Indeed, this one of rare astronomical phenomena that is more impressive to see yourself than when viewed as a picture taken with a big telescope (Astronomy Picture of the Day has a whole series of Comet Holmes images: 1, 2, 3, 4, 5).

I have a soft spot for comets, I worked very briefly (for a few hours) on trying to explain the X-ray emission from comets. The material evaporating off a comet is very cold (only about T~50 K), so it was a great surprise when X-ray emission was discovered coming from Comet Hyakatuke in 1996 using the ROSAT X-ray telescope (see e.g. Glanz, 1996, Science, 272, 194). Many explanations were advanced at the time, the vast majority of which did not work out. As the Solar wind has a velocity of several hundred km/s, one hypothesis was that a shock wave caused by the interaction of the Solar wind with the cometary halo caused X-ray emission by thermal bremsstrahlung. Ian Stevens, my thesis advisor at the time, performed hydrodynamical simulations of this, and my job was to take the simulations and calculate the expected X-ray luminosity. Which turned out to be orders of magnitude less than the observed emission, hence disproving the hypothesis. We didn't even bother considering to publish the results.

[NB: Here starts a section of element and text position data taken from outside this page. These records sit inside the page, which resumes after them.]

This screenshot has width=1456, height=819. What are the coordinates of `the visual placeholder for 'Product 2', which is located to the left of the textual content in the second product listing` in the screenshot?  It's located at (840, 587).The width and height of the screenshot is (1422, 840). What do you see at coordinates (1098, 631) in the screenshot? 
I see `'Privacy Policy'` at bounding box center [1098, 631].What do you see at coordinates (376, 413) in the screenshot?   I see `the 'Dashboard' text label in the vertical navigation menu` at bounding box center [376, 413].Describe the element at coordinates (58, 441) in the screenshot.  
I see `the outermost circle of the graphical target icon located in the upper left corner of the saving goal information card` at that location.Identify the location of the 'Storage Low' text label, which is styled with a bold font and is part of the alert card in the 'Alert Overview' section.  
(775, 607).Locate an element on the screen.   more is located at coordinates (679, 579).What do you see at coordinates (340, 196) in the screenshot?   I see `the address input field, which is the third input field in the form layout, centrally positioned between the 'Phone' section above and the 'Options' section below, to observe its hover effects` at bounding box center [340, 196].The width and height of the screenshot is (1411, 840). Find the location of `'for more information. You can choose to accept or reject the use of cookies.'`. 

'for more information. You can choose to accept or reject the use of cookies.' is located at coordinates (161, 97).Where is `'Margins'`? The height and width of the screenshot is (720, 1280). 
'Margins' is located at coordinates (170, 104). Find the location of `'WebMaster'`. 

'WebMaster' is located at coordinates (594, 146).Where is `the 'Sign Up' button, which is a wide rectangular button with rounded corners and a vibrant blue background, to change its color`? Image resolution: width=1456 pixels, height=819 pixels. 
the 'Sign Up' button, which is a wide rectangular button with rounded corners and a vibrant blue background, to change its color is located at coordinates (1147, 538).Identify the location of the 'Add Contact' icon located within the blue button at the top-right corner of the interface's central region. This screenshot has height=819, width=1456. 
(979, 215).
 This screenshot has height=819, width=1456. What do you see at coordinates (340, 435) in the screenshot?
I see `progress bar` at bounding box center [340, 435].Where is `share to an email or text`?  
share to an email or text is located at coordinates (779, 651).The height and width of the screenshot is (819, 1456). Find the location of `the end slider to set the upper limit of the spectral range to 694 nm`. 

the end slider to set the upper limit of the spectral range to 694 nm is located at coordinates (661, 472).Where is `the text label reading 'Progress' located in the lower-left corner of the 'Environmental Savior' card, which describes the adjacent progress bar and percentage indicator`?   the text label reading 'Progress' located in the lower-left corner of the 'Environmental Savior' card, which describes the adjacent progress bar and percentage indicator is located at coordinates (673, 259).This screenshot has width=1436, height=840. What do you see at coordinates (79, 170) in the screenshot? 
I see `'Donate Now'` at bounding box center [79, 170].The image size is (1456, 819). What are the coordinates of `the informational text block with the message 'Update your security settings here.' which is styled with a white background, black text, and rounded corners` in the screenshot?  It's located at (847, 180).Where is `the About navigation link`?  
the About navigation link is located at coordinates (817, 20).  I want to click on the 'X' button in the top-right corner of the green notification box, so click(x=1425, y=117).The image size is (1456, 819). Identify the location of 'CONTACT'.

The real explanation for the cometary X-ray emission turned out to be charge exchange with the Solar wind. The material in the Solar wind is highly ionized, while the material out-gassed from the comet is largely neutral. A highly ionized ion interacts with a neutral atom, basically stealing one or more electron from the neutral atom. The formerly neutral atom is now ionized, and is left in an excited state. This excited state decays to a ground state by the emission of one or more photons. Dennis Bodewits PhD thesis "Cometary X-rays : solar wind charge exchange in cometary atmospheres" (2007, The University of Groningen) deals with many aspects of X-ray emission from comets, and is available chapter by chapter in PDF form.

Ironically solar wind charge exchange (SWCX) has now been recognized as a process than almost all X-ray astronomers must worry about (see Snowden et al 2004, ApJ, 610, 1182), even those like me who study distant galaxies. SWCX is now recognized as a major contributor to the soft X-ray background that affects all X-ray observations, and which makes observing faint diffuse X-ray emission difficult. Worse still, the SWCX can be time variable, further complicating background estimation and removal.

In acknowledgement of this link my Halloween pumpkin this year was a comet, which looked quite good until our local deer ate it.